* **INPUT**
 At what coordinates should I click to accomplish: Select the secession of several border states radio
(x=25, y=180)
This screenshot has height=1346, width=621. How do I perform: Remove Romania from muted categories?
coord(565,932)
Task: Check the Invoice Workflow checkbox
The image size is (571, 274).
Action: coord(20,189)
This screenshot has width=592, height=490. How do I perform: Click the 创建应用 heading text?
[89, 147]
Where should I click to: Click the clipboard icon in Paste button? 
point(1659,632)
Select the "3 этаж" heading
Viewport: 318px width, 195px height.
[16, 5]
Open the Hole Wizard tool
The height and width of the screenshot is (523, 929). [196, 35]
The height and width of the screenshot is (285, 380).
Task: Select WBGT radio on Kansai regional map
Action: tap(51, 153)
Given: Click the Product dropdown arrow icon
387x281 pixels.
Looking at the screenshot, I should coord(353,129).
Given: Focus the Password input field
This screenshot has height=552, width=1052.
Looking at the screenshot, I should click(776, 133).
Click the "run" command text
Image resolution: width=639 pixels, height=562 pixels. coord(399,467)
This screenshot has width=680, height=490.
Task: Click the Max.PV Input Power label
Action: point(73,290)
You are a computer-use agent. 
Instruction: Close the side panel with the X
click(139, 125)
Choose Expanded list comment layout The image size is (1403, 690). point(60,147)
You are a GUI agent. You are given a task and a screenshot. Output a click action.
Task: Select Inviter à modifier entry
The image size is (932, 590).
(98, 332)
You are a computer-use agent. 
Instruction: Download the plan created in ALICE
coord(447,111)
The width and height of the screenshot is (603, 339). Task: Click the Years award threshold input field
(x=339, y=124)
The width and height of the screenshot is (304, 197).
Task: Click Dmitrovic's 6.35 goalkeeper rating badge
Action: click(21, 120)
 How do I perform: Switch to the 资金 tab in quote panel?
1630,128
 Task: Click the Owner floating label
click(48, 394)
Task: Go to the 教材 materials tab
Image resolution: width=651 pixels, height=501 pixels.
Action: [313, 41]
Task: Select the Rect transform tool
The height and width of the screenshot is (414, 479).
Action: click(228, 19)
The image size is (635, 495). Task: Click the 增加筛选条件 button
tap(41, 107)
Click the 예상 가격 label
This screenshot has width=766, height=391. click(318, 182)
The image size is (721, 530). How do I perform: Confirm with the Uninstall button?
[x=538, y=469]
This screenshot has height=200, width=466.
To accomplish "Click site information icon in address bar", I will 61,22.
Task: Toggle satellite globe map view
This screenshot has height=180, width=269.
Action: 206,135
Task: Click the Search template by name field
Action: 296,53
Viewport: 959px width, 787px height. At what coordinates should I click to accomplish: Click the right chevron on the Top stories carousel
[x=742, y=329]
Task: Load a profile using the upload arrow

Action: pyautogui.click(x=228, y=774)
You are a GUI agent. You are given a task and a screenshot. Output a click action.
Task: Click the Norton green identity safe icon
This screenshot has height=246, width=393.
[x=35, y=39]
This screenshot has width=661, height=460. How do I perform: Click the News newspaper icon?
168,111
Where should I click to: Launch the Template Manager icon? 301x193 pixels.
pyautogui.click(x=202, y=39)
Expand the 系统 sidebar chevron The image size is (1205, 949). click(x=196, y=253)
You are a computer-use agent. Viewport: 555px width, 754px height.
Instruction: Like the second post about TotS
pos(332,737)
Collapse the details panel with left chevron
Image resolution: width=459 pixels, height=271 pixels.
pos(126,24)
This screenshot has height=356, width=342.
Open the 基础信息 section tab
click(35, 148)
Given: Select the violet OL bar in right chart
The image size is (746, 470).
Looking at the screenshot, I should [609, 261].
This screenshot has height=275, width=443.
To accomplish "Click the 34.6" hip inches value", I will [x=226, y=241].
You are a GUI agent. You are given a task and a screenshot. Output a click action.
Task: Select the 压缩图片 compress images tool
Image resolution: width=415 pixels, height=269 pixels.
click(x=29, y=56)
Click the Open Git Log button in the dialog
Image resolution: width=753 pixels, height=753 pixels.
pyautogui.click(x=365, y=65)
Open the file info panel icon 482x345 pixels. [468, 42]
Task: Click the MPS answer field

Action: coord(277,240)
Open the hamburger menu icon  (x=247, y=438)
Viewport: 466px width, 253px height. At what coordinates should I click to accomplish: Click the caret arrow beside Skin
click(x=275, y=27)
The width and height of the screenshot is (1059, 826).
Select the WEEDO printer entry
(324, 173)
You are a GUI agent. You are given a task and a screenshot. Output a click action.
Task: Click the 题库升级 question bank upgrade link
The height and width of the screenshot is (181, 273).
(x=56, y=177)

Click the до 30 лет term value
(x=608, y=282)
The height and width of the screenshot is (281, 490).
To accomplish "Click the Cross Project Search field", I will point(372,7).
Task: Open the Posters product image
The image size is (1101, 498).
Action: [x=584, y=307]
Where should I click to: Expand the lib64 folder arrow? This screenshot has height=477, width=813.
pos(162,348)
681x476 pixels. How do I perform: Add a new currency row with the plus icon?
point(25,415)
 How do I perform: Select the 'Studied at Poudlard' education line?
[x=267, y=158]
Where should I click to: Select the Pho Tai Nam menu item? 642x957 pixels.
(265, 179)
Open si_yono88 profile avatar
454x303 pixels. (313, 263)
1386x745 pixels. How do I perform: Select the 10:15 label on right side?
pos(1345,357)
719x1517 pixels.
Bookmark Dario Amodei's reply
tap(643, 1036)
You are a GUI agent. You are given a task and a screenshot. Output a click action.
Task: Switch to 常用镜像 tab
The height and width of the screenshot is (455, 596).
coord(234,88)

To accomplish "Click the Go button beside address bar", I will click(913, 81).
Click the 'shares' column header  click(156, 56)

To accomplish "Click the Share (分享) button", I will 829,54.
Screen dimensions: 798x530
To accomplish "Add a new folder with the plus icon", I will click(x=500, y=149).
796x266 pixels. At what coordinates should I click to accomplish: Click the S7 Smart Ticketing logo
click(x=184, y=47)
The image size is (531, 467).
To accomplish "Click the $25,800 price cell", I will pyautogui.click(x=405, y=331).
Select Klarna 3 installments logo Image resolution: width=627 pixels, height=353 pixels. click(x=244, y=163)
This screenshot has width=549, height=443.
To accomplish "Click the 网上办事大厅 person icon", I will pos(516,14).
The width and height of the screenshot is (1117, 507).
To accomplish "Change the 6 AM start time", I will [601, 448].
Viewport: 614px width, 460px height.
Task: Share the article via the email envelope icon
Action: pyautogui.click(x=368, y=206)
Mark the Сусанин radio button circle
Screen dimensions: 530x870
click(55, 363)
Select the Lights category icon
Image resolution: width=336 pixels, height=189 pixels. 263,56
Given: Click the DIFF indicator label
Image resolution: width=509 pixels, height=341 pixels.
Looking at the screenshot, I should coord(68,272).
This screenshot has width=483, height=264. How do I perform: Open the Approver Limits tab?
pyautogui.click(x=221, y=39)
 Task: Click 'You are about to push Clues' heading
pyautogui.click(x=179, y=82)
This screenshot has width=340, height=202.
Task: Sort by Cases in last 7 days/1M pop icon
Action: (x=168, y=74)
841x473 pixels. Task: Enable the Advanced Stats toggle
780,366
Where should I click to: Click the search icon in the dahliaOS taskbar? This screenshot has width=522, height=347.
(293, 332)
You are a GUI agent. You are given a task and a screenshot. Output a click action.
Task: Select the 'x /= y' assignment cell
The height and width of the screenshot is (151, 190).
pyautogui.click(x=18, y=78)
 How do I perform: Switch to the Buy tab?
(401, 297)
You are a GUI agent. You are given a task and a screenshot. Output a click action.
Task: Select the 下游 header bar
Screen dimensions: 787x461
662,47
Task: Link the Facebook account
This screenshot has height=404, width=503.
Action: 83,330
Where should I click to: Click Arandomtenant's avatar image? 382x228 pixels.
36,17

* **GIVEN PROBLEM**
How many lines in the material above contain the string "profile", with case counting? Give only the number.

* **EXERCISE RESPONSE**
2